Rhubarb festival highlights City Region's huge range of industries

21 February 2019

With the Wakefield Rhubarb Festival getting underway today, LEP Chair Roger Marsh OBE, has been contemplating Leeds City Region's contrasting range of industries, from hi-tech to highly traditional.

West Yorkshire's Rhubarb Triangle, an area that has recognised European Commission like Champagne, Parma Ham and Stilton cheese. This weekend Wakefield is hosting its annual festival to celebrate the crop.

 

Tusky

Known locally as "tusky", the rhubarb is forced in sheds located in a 9 square-mile (23 km2) triangle between Wakefield, Morley and Rothwell. At its peak, West Yorkshire produced 90% of the world's winter forced rhubarb and covered an area of about 30 square-miles (78 km2).

Roger Marsh said: "West Yorkshire and the Leeds City Region always have the capacity to surprise."
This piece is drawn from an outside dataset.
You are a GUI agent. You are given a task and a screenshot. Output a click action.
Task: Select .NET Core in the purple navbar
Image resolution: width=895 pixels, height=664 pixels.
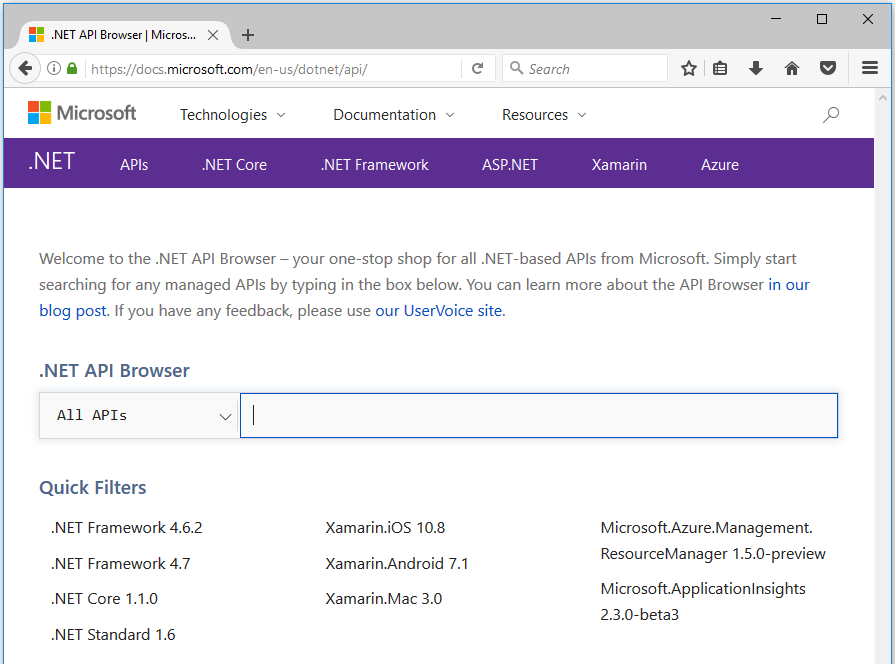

"It's a digital powerhouse with a £69.6 billion economy that is transforming businesses through FinTech, telecoms, health and education technologies and cyber security, and at the same time it is the home to a European Commission-designated area where in lightless sheds, rhubarb, or tusky, is being forced at such a speed you can literally hear it grow."

"Rhubarb has a wide range of uses from sweet to savoury and is also part of the UK's huge gin renaissance. Harrogate distillers Slingsby's decision to infuse their London Dry Gin with Yorkshire Triangle rhubarb has proved a huge success."

Slingsby's Marketing Director Clare Gibson says: "This year we have seen a huge surge in rhubarb gins come into the market to enjoy in the boom of the pink gin. Slingbsy's very early entry into the rhubarb gin market has secured us another year of phenomenal growth - almost 600% over the past year"

Made within the Rhubarb Triangle itself, the liqueur Rhucello resulted from a tour of a Dutch distillery during a stag party in February 2014. When the party, hailing largely from Wakefield, noticed rhubarb was not among the 38 flavours their hosts proudly proclaimed an idea was born.

Company director and Wakefield resident of 40 years, Dave Burnley says: "We always have a really good time at Rhubarb Festival, which we first attended in 2015. Since then we have more than doubled our sales at the festival, with 2017 and 2018 being particularly successful."

"It has become one of the biggest events of the year for us, and if the forecast for this weekend holds, Saturday is likely to be the biggest footfall anyone has ever seen in Wakefield."

 

 

Spanish

Later in the year, West Yorkshire will be celebrating another local culinary curiosity when the nearby town of Pontefract holds its annual festival of liquorice, a plant which due to its geographical origins was known locally as "spanish".

Liquorice has been associated with Pontefract since 1500 when they were first mentioned together and by 1750 the town boasted 47 liquorice farmers.
At one point there were 13 factories turning out liquorice products and confectionary giant Haribo continues to make Pontefract Cakes, also known as Pomfret cakes and Pomfrey cakes, from "spanish" in the town. The company's plants in Pontefract and nearby Castleford employ 700 people.

Marsh adds: "We have a unique and influential ecosystem that has seen our region become the UK's first health innovation hub that incudes opportunities in diagnostic and personalised medicine, med-tech and regenerative medicine. And a factory in Pontefract making sweets deriving from a plant, liquorice or spanish, that was probably brought back from the Crusades for medicinal purposes."

"We really do have the best of all worlds and the tastiest of futures."